Given problem
Copy every line of the following material word for word.

Text and item location entries
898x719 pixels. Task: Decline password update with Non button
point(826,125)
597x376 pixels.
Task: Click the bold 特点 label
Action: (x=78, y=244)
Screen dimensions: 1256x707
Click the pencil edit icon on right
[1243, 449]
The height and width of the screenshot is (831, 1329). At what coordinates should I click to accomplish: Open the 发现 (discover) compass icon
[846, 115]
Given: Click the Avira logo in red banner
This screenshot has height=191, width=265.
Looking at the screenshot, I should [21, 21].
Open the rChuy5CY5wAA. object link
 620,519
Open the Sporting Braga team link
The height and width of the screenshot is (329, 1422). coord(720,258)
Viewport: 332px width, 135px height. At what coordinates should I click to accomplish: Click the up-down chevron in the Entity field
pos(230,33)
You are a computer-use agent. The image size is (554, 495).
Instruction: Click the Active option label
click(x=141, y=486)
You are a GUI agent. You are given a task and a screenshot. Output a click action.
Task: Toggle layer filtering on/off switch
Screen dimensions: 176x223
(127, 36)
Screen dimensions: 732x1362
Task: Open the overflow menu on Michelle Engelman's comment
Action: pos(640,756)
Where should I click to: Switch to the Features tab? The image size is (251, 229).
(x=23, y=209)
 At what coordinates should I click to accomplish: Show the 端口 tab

Output
898x719 pixels. Task: Decline password update with Non button
point(826,125)
597x376 pixels.
Task: Click the bold 特点 label
Action: (x=78, y=244)
Screen dimensions: 1256x707
Click the pencil edit icon on right
[1243, 449]
The height and width of the screenshot is (831, 1329). At what coordinates should I click to accomplish: Open the 发现 (discover) compass icon
[846, 115]
Given: Click the Avira logo in red banner
This screenshot has height=191, width=265.
Looking at the screenshot, I should [21, 21].
Open the rChuy5CY5wAA. object link
 620,519
Open the Sporting Braga team link
The height and width of the screenshot is (329, 1422). coord(720,258)
Viewport: 332px width, 135px height. At what coordinates should I click to accomplish: Click the up-down chevron in the Entity field
pos(230,33)
You are a computer-use agent. The image size is (554, 495).
Instruction: Click the Active option label
click(x=141, y=486)
You are a GUI agent. You are given a task and a screenshot. Output a click action.
Task: Toggle layer filtering on/off switch
Screen dimensions: 176x223
(127, 36)
Screen dimensions: 732x1362
Task: Open the overflow menu on Michelle Engelman's comment
Action: pos(640,756)
Where should I click to: Switch to the Features tab? The image size is (251, 229).
(x=23, y=209)
 At what coordinates should I click to accomplish: Show the 端口 tab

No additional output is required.